REQUIREMENTS
#1 In the Nielsen recordings review, which label released the Alexander Gibson recording, and in what year?
#2 From the Nielsen recordings review, duplicate the passage between "Another terrific performance" and "not overly correct.", inclusive.
#3 Pick up the Nielsen recordings review after its final sentence and keep writing it.

SELECTION
In terms of the interpretation, I have one or two very minor quibbles about a couple tempo indulgences in the places I talk about above, but as I said most listeners it seems will probably like them, or at least not object, and again I don't really object other than that I notice them and think "that's not marked in the score" each and every time. No big deal, right? But there they are. At least with Schønwandt they're relatively subtle.

It's a great performance, with tremendous sound, and I really do enjoy returning to it often.

*Alexander Gibson, Royal Scottish National Orchestra
Chandos, 2006*

Another terrific performance which could easily and rightly be at the top of the list for many lovers of this symphony. Again, only the finest margins separate any of these top recordings, in all honesty.

Tempo choices, phrasing, dynamic contrasts, and full commitment to the pathos and drama of this work are all there with Gibson, and are all very convincing. If I have a quibble, it's that the woodwinds-who play superbly in the soft dynamics of the second movement-struggle a little to maintain consistency and strength of tone, which at loud dynamics gets a bit strident, and suffer from occasional wayward intonation. (At least they don't play it safe, though! But it's enough to bother me.) The brass are strong but rather bright. To balance those comments out, this might be my favorite of all for the timpani battle, which is ferocious and detailed, but not overly correct.

I also like that this recording is coupled with some of Nielsen's other non-symphonic orchestral works, as well as a couple tone-poems by Sibelius, rather than another symphony.

*Colin Davis, London Symphony Orchestra
LSO Live, 2010*

Without out a doubt, this is a dynamic and highly detailed recording, with superb orchestral execution and an excellent recorded sound highlighting a very well-conceived performance. But somehow for me, the interpretation, while it seems to tick all of the boxes, don't quite present quite the same quality of focus and unity of purpose as the absolute best. That last statement is very highly subjective; many listeners will love this recording, and really there's no especially good reason not to.

A highlight is that this is a fabulous realization of the timpani battle! However-and I can't believe I'm writing this-the timpani are slightly over-prominent in the first movement.

Sir Colin is a very noisy conductor. No stomping on the podium like Alan Gilbert, but lots of moaning and groaning and grunting and baleful wailing. Be warned.

STORED ROWS
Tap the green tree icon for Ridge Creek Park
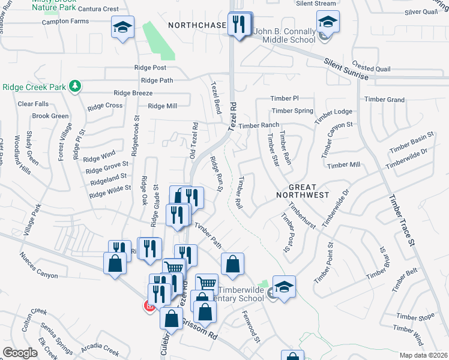[x=75, y=87]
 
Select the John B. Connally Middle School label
[x=285, y=35]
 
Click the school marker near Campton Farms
[x=122, y=28]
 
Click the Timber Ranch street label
[x=259, y=125]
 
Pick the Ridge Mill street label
[x=162, y=106]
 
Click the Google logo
[x=20, y=353]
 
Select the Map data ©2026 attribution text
[x=423, y=355]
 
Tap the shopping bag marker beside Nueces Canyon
[x=115, y=263]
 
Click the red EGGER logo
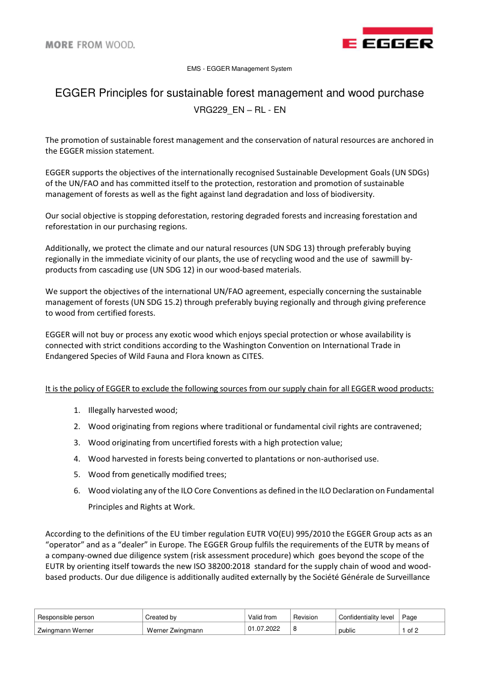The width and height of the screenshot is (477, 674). (x=387, y=38)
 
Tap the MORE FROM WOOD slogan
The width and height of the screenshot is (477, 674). (x=90, y=44)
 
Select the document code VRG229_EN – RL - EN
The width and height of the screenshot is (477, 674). (x=239, y=110)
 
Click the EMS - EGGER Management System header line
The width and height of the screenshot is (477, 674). (x=239, y=69)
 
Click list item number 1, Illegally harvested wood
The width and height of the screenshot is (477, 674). (x=133, y=410)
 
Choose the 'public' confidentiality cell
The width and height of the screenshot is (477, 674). (x=347, y=630)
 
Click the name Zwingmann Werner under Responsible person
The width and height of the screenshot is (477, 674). (x=65, y=630)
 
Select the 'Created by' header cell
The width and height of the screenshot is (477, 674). (x=161, y=617)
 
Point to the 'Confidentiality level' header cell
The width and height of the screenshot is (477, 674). (x=366, y=617)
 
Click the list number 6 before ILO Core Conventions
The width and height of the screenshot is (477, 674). (x=77, y=490)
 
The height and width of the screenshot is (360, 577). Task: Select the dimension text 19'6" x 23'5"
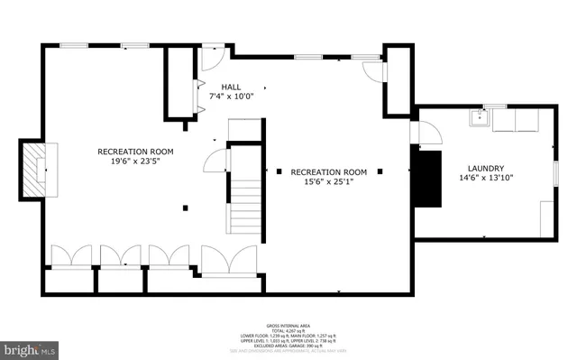[x=135, y=163]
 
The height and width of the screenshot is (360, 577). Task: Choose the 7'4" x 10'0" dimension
[x=232, y=96]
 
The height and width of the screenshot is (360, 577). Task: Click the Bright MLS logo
[x=30, y=346]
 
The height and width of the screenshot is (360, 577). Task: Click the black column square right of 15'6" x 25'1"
[x=380, y=171]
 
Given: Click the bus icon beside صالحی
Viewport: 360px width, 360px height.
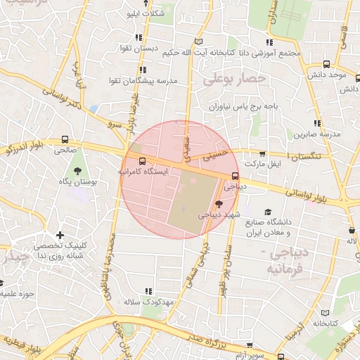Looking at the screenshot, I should (65, 139).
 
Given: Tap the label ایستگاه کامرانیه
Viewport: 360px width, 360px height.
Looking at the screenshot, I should (143, 172).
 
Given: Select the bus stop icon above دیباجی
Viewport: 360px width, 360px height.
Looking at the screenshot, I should (235, 176).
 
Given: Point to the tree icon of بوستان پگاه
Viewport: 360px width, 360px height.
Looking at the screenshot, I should (77, 171).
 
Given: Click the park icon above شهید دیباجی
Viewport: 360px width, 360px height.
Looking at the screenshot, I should (219, 203).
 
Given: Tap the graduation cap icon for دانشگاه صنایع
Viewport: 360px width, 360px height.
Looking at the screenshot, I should (267, 212).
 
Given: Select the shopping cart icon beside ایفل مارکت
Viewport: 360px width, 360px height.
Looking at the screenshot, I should (262, 153).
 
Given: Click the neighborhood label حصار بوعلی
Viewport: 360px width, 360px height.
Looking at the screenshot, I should (234, 79).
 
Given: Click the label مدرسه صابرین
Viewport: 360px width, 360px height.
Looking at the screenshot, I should (321, 133).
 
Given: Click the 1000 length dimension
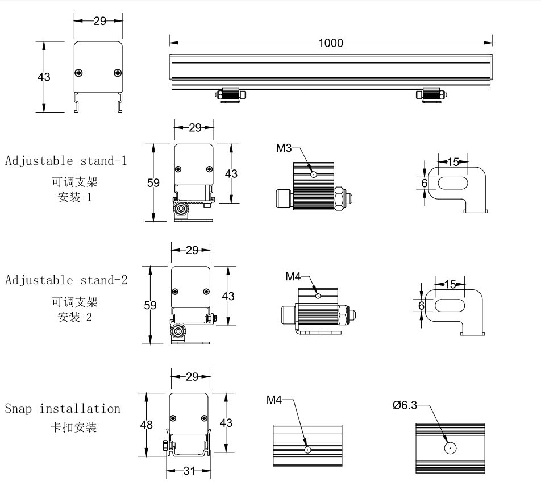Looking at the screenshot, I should [x=331, y=43].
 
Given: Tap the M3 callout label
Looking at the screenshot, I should [x=284, y=148].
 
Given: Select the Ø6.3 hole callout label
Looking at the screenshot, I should [x=405, y=405].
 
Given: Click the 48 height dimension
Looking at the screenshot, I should [x=147, y=423].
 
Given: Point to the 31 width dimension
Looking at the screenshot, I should [x=189, y=471].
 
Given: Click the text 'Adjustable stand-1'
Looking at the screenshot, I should [x=66, y=160].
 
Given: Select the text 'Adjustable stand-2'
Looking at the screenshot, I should [x=66, y=280].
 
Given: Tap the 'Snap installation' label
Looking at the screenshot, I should [x=63, y=408].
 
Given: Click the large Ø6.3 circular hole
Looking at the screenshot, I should [x=450, y=448].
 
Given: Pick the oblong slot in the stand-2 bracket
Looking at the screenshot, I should [x=450, y=305].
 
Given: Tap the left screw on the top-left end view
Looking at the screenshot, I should [x=79, y=72].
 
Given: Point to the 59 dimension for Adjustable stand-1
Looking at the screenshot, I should [x=153, y=183].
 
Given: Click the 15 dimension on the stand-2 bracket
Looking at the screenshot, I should [x=450, y=284].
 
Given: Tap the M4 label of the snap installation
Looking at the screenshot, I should [x=274, y=400].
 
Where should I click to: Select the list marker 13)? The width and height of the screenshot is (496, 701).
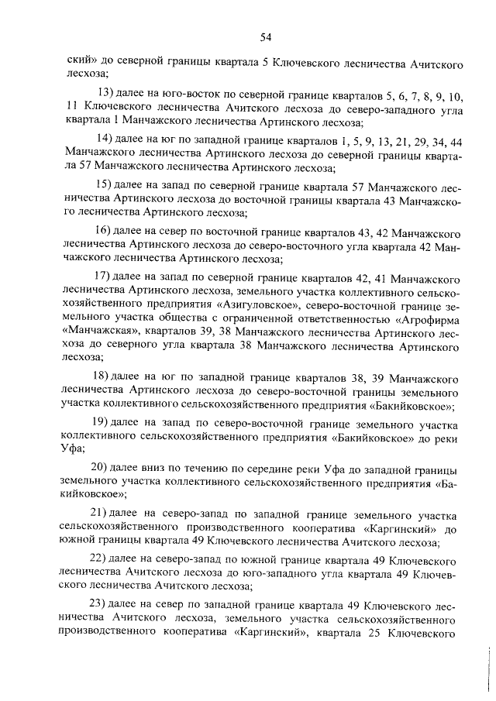pyautogui.click(x=102, y=96)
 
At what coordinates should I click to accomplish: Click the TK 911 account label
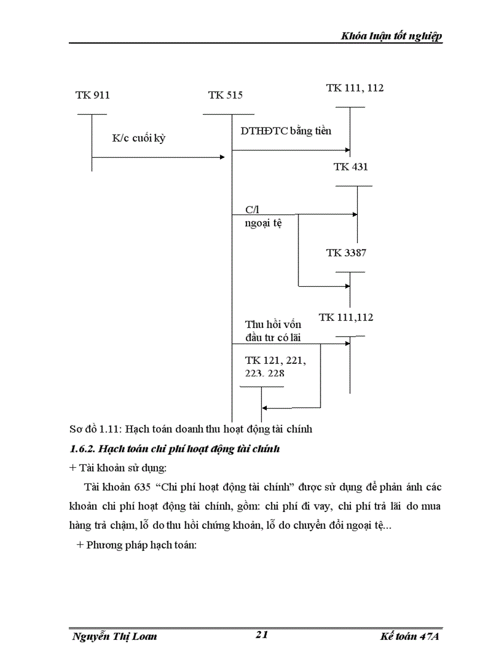(93, 95)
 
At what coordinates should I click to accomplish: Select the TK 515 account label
(225, 95)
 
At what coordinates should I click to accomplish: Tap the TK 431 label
(350, 167)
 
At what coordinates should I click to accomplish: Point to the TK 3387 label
(346, 253)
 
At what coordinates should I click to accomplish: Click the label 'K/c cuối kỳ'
(139, 138)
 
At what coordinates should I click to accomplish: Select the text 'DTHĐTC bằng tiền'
(286, 131)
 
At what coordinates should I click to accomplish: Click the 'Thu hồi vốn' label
(273, 324)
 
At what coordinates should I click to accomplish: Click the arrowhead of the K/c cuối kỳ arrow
(222, 157)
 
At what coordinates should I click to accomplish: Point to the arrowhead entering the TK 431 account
(355, 214)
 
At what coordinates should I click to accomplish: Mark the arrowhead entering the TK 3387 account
(347, 286)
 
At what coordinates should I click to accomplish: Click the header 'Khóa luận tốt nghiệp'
(391, 36)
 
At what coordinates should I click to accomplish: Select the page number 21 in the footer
(261, 635)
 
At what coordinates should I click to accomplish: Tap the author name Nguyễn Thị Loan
(114, 636)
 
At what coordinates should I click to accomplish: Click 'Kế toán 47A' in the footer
(410, 636)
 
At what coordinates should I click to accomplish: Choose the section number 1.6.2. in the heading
(82, 448)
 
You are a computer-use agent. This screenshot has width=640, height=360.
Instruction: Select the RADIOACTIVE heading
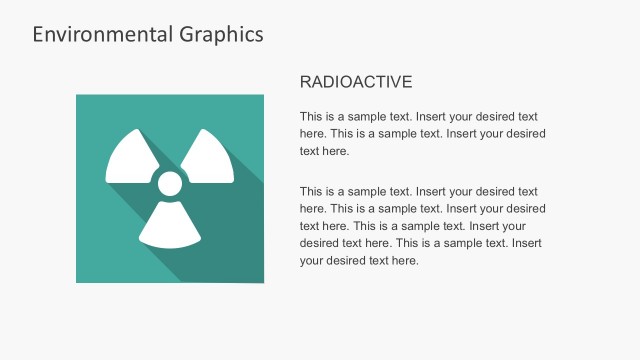point(356,82)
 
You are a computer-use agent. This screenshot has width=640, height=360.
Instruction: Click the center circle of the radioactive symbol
point(170,183)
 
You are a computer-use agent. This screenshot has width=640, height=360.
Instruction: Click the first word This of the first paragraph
point(311,115)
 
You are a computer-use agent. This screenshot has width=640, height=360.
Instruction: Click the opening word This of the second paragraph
point(311,191)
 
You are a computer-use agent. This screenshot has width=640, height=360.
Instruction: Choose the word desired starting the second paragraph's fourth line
point(320,243)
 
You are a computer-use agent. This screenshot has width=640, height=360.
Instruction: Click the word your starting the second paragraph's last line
point(312,261)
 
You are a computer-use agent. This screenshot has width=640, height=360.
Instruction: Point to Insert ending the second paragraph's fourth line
point(527,243)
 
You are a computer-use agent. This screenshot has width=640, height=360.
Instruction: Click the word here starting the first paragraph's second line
point(313,133)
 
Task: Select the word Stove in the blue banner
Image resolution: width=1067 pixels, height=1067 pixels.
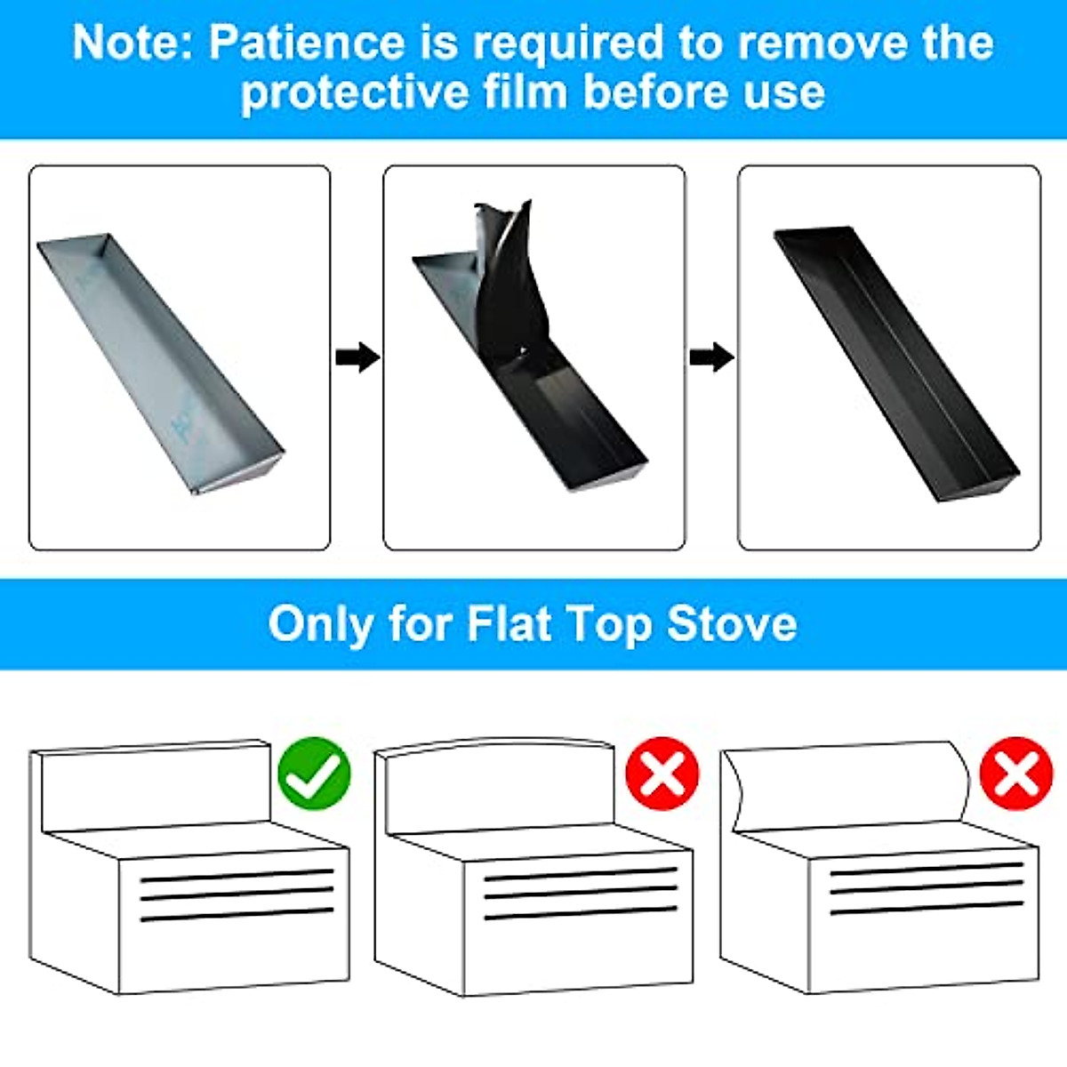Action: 732,623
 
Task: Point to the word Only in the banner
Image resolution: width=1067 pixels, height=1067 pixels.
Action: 321,623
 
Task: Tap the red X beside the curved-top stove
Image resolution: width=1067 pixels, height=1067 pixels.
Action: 662,772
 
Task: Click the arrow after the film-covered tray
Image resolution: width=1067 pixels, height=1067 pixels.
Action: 357,357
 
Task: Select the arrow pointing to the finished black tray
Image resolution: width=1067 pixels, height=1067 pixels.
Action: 711,357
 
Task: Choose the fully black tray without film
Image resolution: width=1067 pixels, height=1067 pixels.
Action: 894,365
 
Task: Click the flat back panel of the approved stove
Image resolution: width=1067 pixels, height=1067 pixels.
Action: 156,787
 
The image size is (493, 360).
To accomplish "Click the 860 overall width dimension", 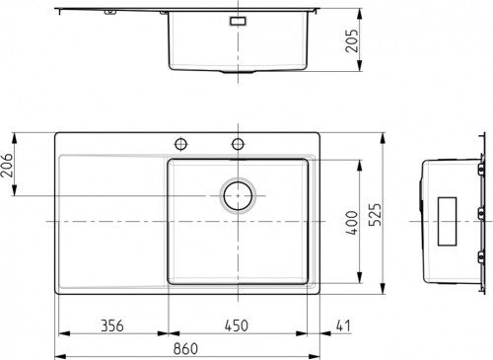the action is [x=185, y=348].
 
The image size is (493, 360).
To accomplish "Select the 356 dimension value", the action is [x=112, y=325].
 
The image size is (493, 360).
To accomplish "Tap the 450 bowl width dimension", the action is [x=237, y=325].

RESPONSES FOR EACH TASK
#1 Chandos, 2006.

#2
Another terrific performance which could easily and rightly be at the top of the list for many lovers of this symphony. Again, only the finest margins separate any of these top recordings, in all honesty.

Tempo choices, phrasing, dynamic contrasts, and full commitment to the pathos and drama of this work are all there with Gibson, and are all very convincing. If I have a quibble, it's that the woodwinds-who play superbly in the soft dynamics of the second movement-struggle a little to maintain consistency and strength of tone, which at loud dynamics gets a bit strident, and suffer from occasional wayward intonation. (At least they don't play it safe, though! But it's enough to bother me.) The brass are strong but rather bright. To balance those comments out, this might be my favorite of all for the timpani battle, which is ferocious and detailed, but not overly correct.

#3
*Launy Grøndahl, Danish State Radio Orchestra
His Master's Voice, 1951*

Fans of this symphony should hear this performance. The recording is more-or-less passable monophonic, but what's good is that Grøndahl nails nearly every tempo and transition, and the playing by the woodwinds is extraordinarily excellent, both as a choir and as soloists, with excellent balance except for an occasionally slightly over-balanced piccolo. The strings have a lovely sound but are sometimes a bit less polished than the modern rivals. The brass, though, are more of an issue, with a few too many moments of questionable intonation, and timpani don't come through with much detail.

The main thing I like about this important historic recording is the confirmation of what the tempi should be and what the woodwind choir should sound like in terms of phrasing, blend, and balance.

But here's the rub: there are plenty of modern recordings that do just exactly that as well, or better, in vastly superior sound. If you want the Grøndahl tradition in modern sound and overall better orchestral performance, the clear choices are Berglund, Dausgaard, Gibson, Oramo, and to some extent Schønwandt.

*Alan Gilbert, New York Philharmonic Orchestra
Da Capo, 2014*

This is a powerhouse performance. The NYPO sound like the world-class orchestra that they are, with some of the finest low brass you'll hear anywhere, tremendous strings, plummy woodwinds; also, it's a superb recording in every way. The timpani volleys are glorious and detailed, and you want to cheer at the end, as you should.

But there are a few problems. Gilbert perhaps misses out occasionally on some of the more lyric qualities of this symphony; he shifts into overdrive a bit easily, and sometimes a bit early. The woodwind soli in the second movement are not that well blended as a choir and phrased too much like a recitative for my taste, with dynamically flat long notes, and in general lacking the song-like quality I prefer. That comment applies to numerous other sections as well; too much dynamically limited playing in lyrical sections as a rule.

And how I wish someone had given Gilbert a quieter, softer podium. His stamping around in the last movement is very audible and quite distracting.

And, yes, Gilbert is all in in terms of indulgent tempo slackening in the climactic moments at the ends of the first and fourth movements. Again, I don't hate it, but I personally can never ignore it.

*Herbert Blomstedt, San Francisco Symphony
Decca (London), 1988*

I'm a Blomstedt fan, and really wanted to like this recording. And, I do, more or less. I mean, in most respects it's really excellent. It's powerful and well phrased, with drama aplenty.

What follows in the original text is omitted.